La Casa Incierta é uma companhia de teatro hispano-brasileira, que é referência no Brasil e na Europa na criação de peças para a primeira infância, além de projetos transversais entre a educação e as artes. La Casa Incierta conta com o aval da UNICEF, Rede Nacional Primeira Infância e da ASMI WAIMH (Asociación para la Salud Mental Infantil desde la Gestación, filial espanhola da WAIMH, Asociación Mundial para la Salud Mental Infantil).

 

Sobre o Projeto Asas

O Projeto Asas é uma parceira da Secretaria de Cultura com a Secretaria de Justiça e Cidadania, que realiza atividades culturais mensalmente na PFDF. A primeira edição foi um sarau musicado com a poetisa Marina Mara, as rappers Vera Veronika e Julia Nara, e Michelle Lara na voz e violão.
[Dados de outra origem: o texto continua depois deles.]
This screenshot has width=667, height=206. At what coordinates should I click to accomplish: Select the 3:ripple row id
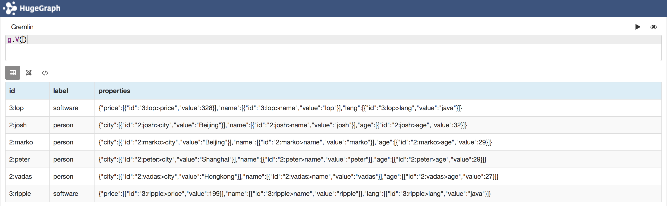coord(20,193)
A segunda edição trouxe um cineclube com a exibição do filme inédito Quase Samba, seguido de debate com o diretor Ricardo Targino. A terceira edição apresentou um workshop de dança de salão com o bailarino e professor João Carlos Corrêa.

 

A Subsecretaria de Cidadania e Diversidade Cultural da Secretaria de Cultura, Jaqueline Fernandes, explica que, por meio do projeto, foi possível conhecer os diversos talentos das mulheres internas, que afirmaram se sentir encorajadas a alimentar suas potencialidades. “Estamos muito entusiasmadas com a possibilidade do projeto Asas virar um programa cultural de referência no sistema prisional do Distrito Federal”, afirma.